▶ **What you will do**: Write out, precisely and in full, each line of the material.

▶ **Source material**:
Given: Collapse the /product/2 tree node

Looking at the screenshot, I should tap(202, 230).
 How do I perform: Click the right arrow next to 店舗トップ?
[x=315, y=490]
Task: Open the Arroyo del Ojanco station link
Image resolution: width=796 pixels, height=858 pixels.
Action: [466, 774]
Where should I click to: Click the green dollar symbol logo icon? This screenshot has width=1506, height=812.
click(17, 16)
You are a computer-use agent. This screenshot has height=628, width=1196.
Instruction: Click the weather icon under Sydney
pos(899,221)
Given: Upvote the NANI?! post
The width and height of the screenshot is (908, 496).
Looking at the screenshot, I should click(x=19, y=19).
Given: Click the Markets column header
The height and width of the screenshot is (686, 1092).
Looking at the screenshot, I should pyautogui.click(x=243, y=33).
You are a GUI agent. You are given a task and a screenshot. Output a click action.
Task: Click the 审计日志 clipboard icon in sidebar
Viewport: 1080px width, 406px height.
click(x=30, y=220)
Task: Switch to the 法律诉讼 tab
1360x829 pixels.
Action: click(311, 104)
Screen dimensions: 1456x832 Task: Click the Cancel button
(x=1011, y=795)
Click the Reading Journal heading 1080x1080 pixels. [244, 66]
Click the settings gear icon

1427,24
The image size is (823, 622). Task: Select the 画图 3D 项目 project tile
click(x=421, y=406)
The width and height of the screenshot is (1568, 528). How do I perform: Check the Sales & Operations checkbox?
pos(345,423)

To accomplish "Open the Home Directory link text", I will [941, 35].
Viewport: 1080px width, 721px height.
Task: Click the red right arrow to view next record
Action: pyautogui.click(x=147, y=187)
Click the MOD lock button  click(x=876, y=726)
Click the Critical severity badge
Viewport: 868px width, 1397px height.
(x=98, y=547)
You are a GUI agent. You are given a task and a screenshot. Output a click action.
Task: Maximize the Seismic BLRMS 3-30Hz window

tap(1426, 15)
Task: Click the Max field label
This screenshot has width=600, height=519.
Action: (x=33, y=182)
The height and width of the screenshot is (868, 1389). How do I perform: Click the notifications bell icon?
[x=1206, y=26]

▶ **Task output**:
Given: Collapse the /product/2 tree node

Looking at the screenshot, I should tap(202, 230).
 How do I perform: Click the right arrow next to 店舗トップ?
[x=315, y=490]
Task: Open the Arroyo del Ojanco station link
Image resolution: width=796 pixels, height=858 pixels.
Action: [466, 774]
Where should I click to: Click the green dollar symbol logo icon? This screenshot has width=1506, height=812.
click(17, 16)
You are a computer-use agent. This screenshot has height=628, width=1196.
Instruction: Click the weather icon under Sydney
pos(899,221)
Given: Upvote the NANI?! post
The width and height of the screenshot is (908, 496).
Looking at the screenshot, I should click(x=19, y=19).
Given: Click the Markets column header
The height and width of the screenshot is (686, 1092).
Looking at the screenshot, I should pyautogui.click(x=243, y=33).
You are a GUI agent. You are given a task and a screenshot. Output a click action.
Task: Click the 审计日志 clipboard icon in sidebar
Viewport: 1080px width, 406px height.
click(x=30, y=220)
Task: Switch to the 法律诉讼 tab
1360x829 pixels.
Action: click(311, 104)
Screen dimensions: 1456x832 Task: Click the Cancel button
(x=1011, y=795)
Click the Reading Journal heading 1080x1080 pixels. [244, 66]
Click the settings gear icon

1427,24
The image size is (823, 622). Task: Select the 画图 3D 项目 project tile
click(x=421, y=406)
The width and height of the screenshot is (1568, 528). How do I perform: Check the Sales & Operations checkbox?
pos(345,423)

To accomplish "Open the Home Directory link text", I will [941, 35].
Viewport: 1080px width, 721px height.
Task: Click the red right arrow to view next record
Action: pyautogui.click(x=147, y=187)
Click the MOD lock button  click(x=876, y=726)
Click the Critical severity badge
Viewport: 868px width, 1397px height.
(x=98, y=547)
You are a GUI agent. You are given a task and a screenshot. Output a click action.
Task: Maximize the Seismic BLRMS 3-30Hz window

tap(1426, 15)
Task: Click the Max field label
This screenshot has width=600, height=519.
Action: (x=33, y=182)
The height and width of the screenshot is (868, 1389). How do I perform: Click the notifications bell icon?
[x=1206, y=26]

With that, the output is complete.